Determining installed target list when rustup is not in use

When rustup is in use, it is trivial to learn what targets are actually installed:

$ rustup target list | sed -ne 's/ *(installed)$//p'
aarch64-unknown-linux-gnu

However, if the toolchain was installed some other way, it's not nearly so easy. rustc --print target-list prints the much longer list of target tuples that the compiler could in principle generate code for, with no indication of which will actually work. I have two candidates for workarounds:

$ rustc --print target-list | while read target; do
    libdir="$(rustc --target $target --print target-libdir 2> /dev/null)"
    libstd="$(shopt -s nullglob && echo $libdir/libstd-*.rlib)"
    if [ -n "$libstd" ]; then echo $target; fi
  done
aarch64-unknown-linux-gnu

This one is painfully slow, taking fifty seconds to complete on this computer. I am also nervous that "a file named libstd-[hash].rlib exists in the target-libdir for target X" might not be a sufficient condition for rustc --target X ... to actually work.

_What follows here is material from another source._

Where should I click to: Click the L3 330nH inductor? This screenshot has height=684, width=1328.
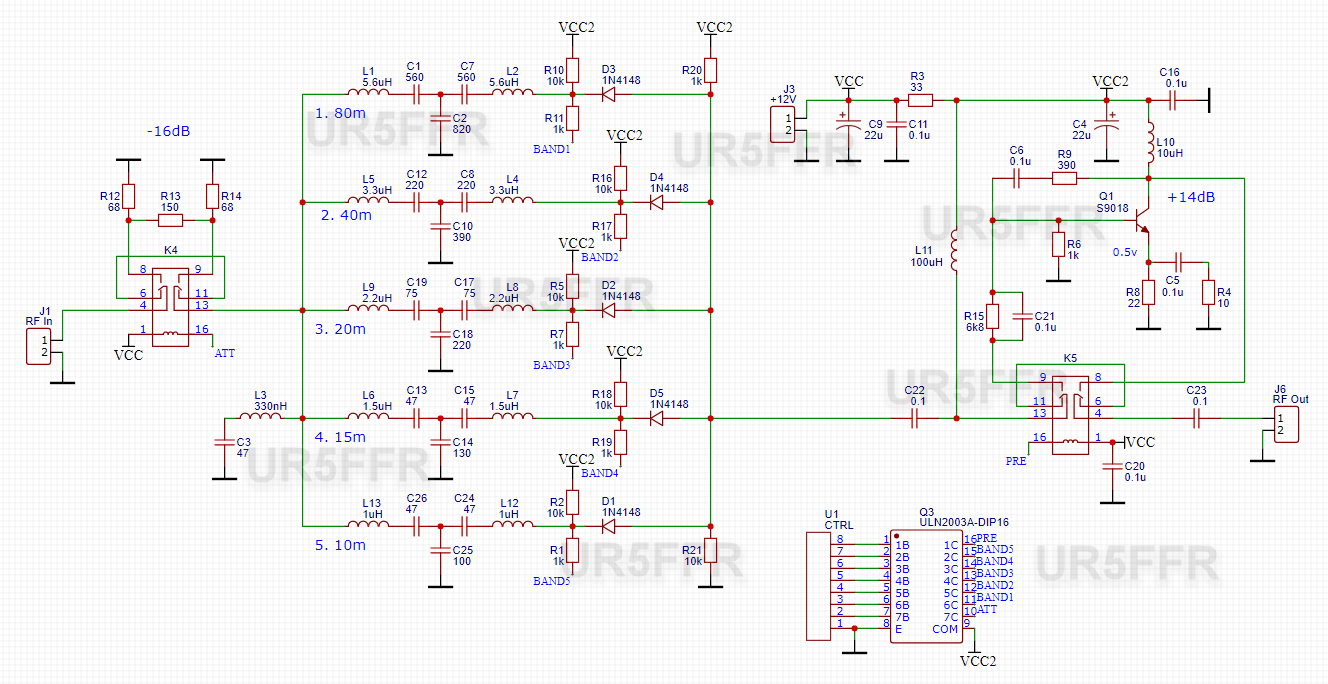click(262, 418)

$ find $(rustc --print sysroot) -name 'libstd-*.rlib' |
     sed -ne 's:^.*/\([^/]*\)/lib/libstd-[^/]*.rlib:\1:p'
aarch64-unknown-linux-gnu

This is much better speed-wise, but again it's checking for the existence of libstd-[hash].rlib which might not be a sufficient condition, and also now I don't know if all of the target-libdirs are guaranteed to be inside the sysroot. Moreover, when the toolchain is installed via the OS package manager, the sysroot is often /usr, which potentially contains an enormous amount of unrelated stuff that it's, again, a waste of time to search through.

Is there a better (esp. faster or more precise) way to get the list of installed targets when rustup is not available?


P.S. Please take my word for it that I cannot "just use rustup".

under $sysroot/lib/rustlib, there should be an directory named after the target triplet for each installed target, including the native target of the host toolchain.

also, on my installation, there's a components file at $sysroot/lib/rustlib, but I'm not sure if this file is generated by rustup, but you can check your installation. if you find it, look for the rust-std-<triplet> lines. rust-std is the component being installed when you run rustup target add <triplet>, even it's an no_std target. maybe it should be named something like rust-core, but that's what is is called today.

Looking for target-tuple directories in $sysroot/lib/rustlib works great, thanks. Also, I can confirm that the components file only exists when $sysroot/lib/rustlib was created by rustup.